China leads the cryptocurrency race in Africa

China leads the cryptocurrency race in Africa - a577e47d 8db9 46e6 b303 4fd73175fddf large 1024x683In Africa there is a competition to define a digital currency standard for the emerging digital economy. So far, there are three possible contenders (given that there is currently no scenario for a pan-African central bank digital currency): Bitcoin (quotation BTC), a form of decentralized digital currency; Facebook's Libra, now Diem, a digital currency issued by individuals; the Chinese DCEP, a digital version of the legal tender Chinese currency, the yuan. Of the three, the People's Bank of China DCEP is the main favorite thanks to a 20-year time advantage.

African technology stack

China-made cheap phones are the norm in Africa nowadays. More than 50% of smartphone users in East and West Africa use Chinese-made phones. Sometimes the procurement of Chinese equipment is strategically packaged together with long-term intergovernmental financing at extremely low interest rates from the China EXIM or the China Development Bank.

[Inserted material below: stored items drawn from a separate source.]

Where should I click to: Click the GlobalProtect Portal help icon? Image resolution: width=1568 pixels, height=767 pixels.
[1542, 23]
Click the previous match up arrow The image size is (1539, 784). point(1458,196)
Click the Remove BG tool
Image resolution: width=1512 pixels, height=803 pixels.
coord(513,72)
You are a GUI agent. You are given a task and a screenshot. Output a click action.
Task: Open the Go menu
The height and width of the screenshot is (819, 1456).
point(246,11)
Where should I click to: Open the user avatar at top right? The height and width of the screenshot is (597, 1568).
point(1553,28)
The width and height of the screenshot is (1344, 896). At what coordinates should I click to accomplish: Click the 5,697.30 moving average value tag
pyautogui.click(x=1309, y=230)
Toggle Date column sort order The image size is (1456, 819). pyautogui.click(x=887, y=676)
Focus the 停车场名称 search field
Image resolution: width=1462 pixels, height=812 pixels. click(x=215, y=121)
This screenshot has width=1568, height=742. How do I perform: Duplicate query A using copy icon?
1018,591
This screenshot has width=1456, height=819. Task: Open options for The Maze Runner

About 70% of 4G base stations in Africa are manufactured by Huawei (US, Australia and parts of Europe have banned Huawei equipment out of national security concerns). China practically subsidized Africa's connectivity and that didn't happen overnight. It took 20 years to get to this point.

Original sin

Over the past 15 years, mobile chip payments such as M-Pesa have become the de facto digital standard for 400 million non-bank telephone subscribers in Africa. Due to a historical combination of poor bank account diffusion and a lack of formal credit history, credit card adoption at significant levels has been hampered.

In Western digital commerce, however, the only existing payment integration methods are for credit cards. This leaves millions of Africans excluded from the global economy. And that's original sin, and no one knows it better than Chinese apps and venture builders. With the power of distribution and its collective influence on the stack, China has come up with a plan to push a new digital currency standard.

The great plan of China

The Chinese plan is to incorporate a hardware wallet standard that supports digital currency in every smartphone shipped to Africa. Meanwhile, Facebook's Diem digital currency and Satoshi Nakamoto's bitcoin have encountered a number of problems.

Diem's ​​ambitions in Africa have been scaled down by a fragmented regulatory regime for mobile money, as well as a non-existent framework for digital currencies. So Facebook (FB) was forced to reconsider its plans. Bitcoin has also encountered a similar adverse regulatory regime.

Despite this hostility, bitcoin's decentralized characteristics have met Africa's informal trading culture. But China has the upper hand. Due to its political influence and debt obligations owed to it by African governments, Beijing has pushed for reserve currency status. Already 14 African central banks have considered adopting the yuan as a reserve currency. This would also contribute to China's plan on digital currency in Africa.